Integral where 5 is at top, 1 at bottom, of x^5-x^-1/x^2dx

[salu34]

I am in need of help for an integral question:

Integral where 5 is at the top and 1 is at the bottom of the integral sign x^5-x^-1/x^2 dx

Any help would be appreciated.

 

[PAULK]

Re: Integral help

I am in need of help for an integral question:

Integral where 5 is at the top and 1 is at the bottom of the integral sign x^5-x^-1/x^2 dx

Any help would be appreciated.

..........................
Is this it?

{5 x^-1
| [ x^5 - ----- ] dx
}1 x^2

If so, you have:

{5
| [ x^5 - x^-3 ] dx
}1

which should be routine.

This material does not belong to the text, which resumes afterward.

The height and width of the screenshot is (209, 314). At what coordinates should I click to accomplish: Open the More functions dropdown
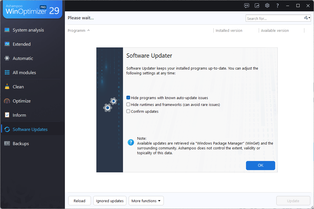tap(146, 200)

But maybe you left out something. [Parentheses, maybe?]

 

[galactus]

Re: Integral help

A little LaTex would make it easier to decipher.

Is it

\(\displaystyle \int_{1}^{5}\frac{x^{5}-x^{-1}}{x^{2}}dx=\int_{1}^{5}\left[x^{3}-\frac{1}{x^{3}}\right]dx\)

 

[salu34]

Re: Integral help

yes thats it. How did you get it to be x^3 - 1/x^3?

 

[galactus]

Re: Integral help

Just the exponent laws. With all due respect, you should have those down pat since you're in calculus.